Now in living together, her sister feels judged when my GF asks her to not curse, have guys stay over night, and other Christian tenets.

Her sister claims she is fiercly opposed to judging people…but I recently asked myself, isn’t she making a judgement too, by saying all these people and all these actions are good? How can ‘bad’ be judgement, but ‘good’ not judgement?

There seems to be a very strong idea that it is okay to judge people if you judge their actions charitable or their character as wholesome. But, to suggest they are bad or their actions were harmful is taking powers that we don’t have. 🤷

It actually made me think of dead people. Since the real judgement that I think we are called to avoid is judging the state and worth of other’s souls. Then why in a Eulogy is it okay to say, “Martha is now in heaven with God.”; when we really have no clear knowledge. But it would be very widely and harshly condemed for one to say, “Martha is now in Hell.” during a Eulogy.

Is the second more judging than the first? Both assume that we know the soul of another person, which is bunk. So why are we okay with positive judgements and not negative?
 
Bad judgment is bad when it makes somebody feel bad about themselves or their lifestyle. :tsktsk: Other that all else is fair game.
Or at least that’s what the world wants to tell you. :rolleyes: We often accept this view because it makes us feel not so bad about ourselves (or our beloved aunt Martha).
I agree that although we should have a positive view on people, we shouldn’t necessary accept that all is good.

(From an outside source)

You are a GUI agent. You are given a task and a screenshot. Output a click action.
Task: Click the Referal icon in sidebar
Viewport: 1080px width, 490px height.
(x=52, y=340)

However, the danger in negative judgment is that we tend to present others worse than ourselves and can become proud.
Nevertheless, it is our right and obligation to point it out to others when some of their ways are wrong and sinful (doing it in a proper way, of course).
 
GF is not judging people, she is asking the person she lives with to respect her, to respect her values, and to allow her to conduct her life at home as she wishes. If sister objects, sister is making a judgement.

Judging others comes when we make a statement about their spiritual condition, the state of their soul, which only the priest can do in confession. Telling others what behavior we expect inside our own home is not judging, nor is telling someone their behavior is not acceptable. I have a perfect right in my own home to set standards under which I will live.

I predict this living arrangement will not last long, and I hope the fallout is not to bad when it ends.
 
If your GF’s sister is so opposed to “judging” (read: telling someone that that their behavior is unaccaptable/anti-social/dangerous) then how can she support any laws? Does she walk into the local Walmart and steal what she wants? Does she burn down the movie theatre that took her money and showed her a piece of junk? Does she push little kids down and steal their lunch money? Would she “pass judgement” on those who did?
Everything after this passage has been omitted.